» **Information supplied**
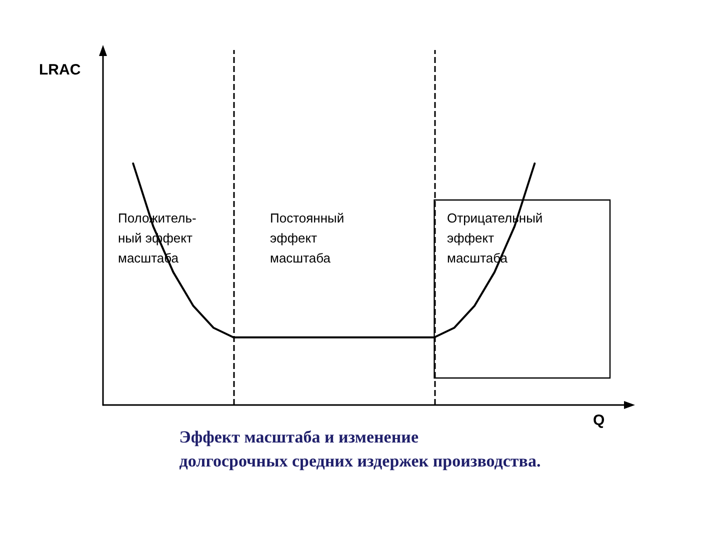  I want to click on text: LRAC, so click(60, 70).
---
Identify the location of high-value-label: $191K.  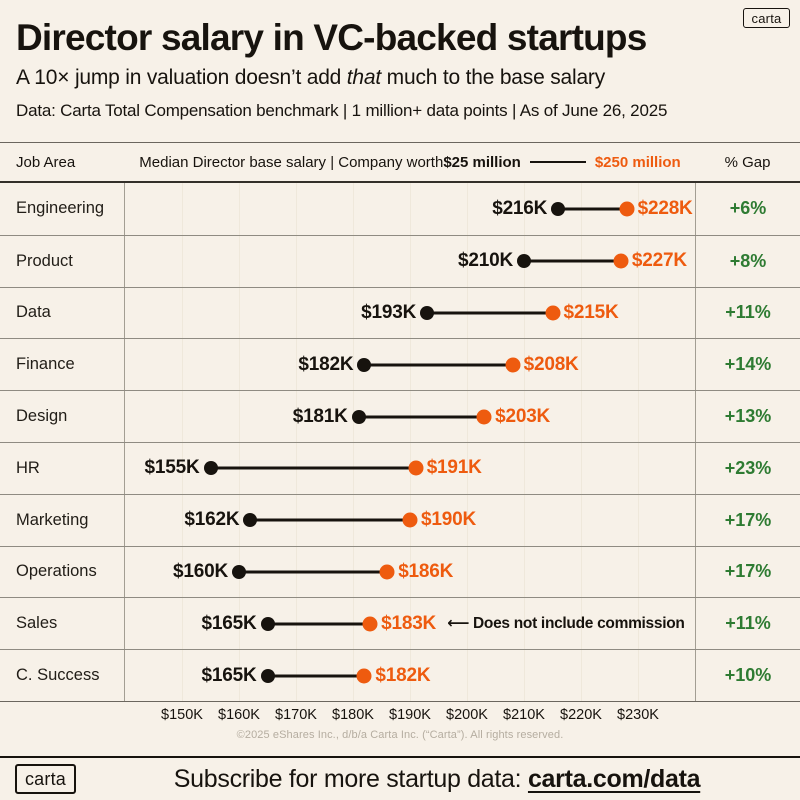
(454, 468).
--
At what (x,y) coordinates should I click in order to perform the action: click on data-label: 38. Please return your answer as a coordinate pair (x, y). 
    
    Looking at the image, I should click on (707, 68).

» **Task description**
Rewrite the material from the line with "At what (x,y)" up to and including the line with "Looking at the", swapping "coordinate pair" for "point" and leaving everything else as it is.

» **Response to this exercise**
At what (x,y) coordinates should I click in order to perform the action: click on data-label: 38. Please return your answer as a point (x, y). 
    
    Looking at the image, I should click on (707, 68).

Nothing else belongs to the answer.